It demands they take the pulse of what makes and shakes culture, “humanising the power of innovation and technology and utilising the power of behavioural shifts that change society."

It’s the kind of thing that guided the ‘Caption with Intention’ campaign that cleaned up at Cannes this year. Pedro was the driving force behind the project which aimed to revolutionise how deaf people experience film by creating a system that uses animation, colour, and typography to convey emotion, tone, and pacing.

It was one of those rare campaigns that created cultural ripples, and Pedro says how ambition is framed at the beginning of an idea is what matters. “Fame-making ideas, they don’t happen by accident – they are born from curiosity; from asking the unexpected question that then follows an uncompromising pursuit of a disruptive creative solution,” he explains. This shift, according to Pedro, makes teams think beyond formats and preconceived norms of how advertising should act and “creates work that reimagines something new”.

Consistency is a word that comes up a lot with Pedro, especially when it comes to consistency in being different. But how do you maintain that duality of consistency and differentiation when working across brands, briefs, and teams? Pedro recognises the contradiction of terms but asserts, “Consistency can become a form of differentiation. By holding every piece of work to a high creative standard, we establish a recognisable consistency in how we solve problems.

“And because each client and brief bring their own unique needs, the actual outputs are always different by design. The constant is our bar for creativity; the variable is the way it comes to life.”
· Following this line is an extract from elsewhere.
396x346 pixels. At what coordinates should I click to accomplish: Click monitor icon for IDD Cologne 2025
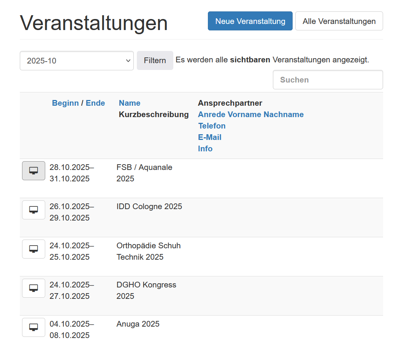[x=33, y=210]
If disruption were a currency today, its most valuable denominations for Pedro would be threefold: idea, culture, participation. “The idea becomes the soul that informs how the brand behaves. The culture connects to what people care about, not just what brands want to say, and participation is priceless because true disruption doesn’t just get noticed; it becomes part of people’s routine,” says Pedro.

“That's where I'd invest. Not in a single platform or format, but in ideas that move audiences from spectators to participants, that will make people feel.”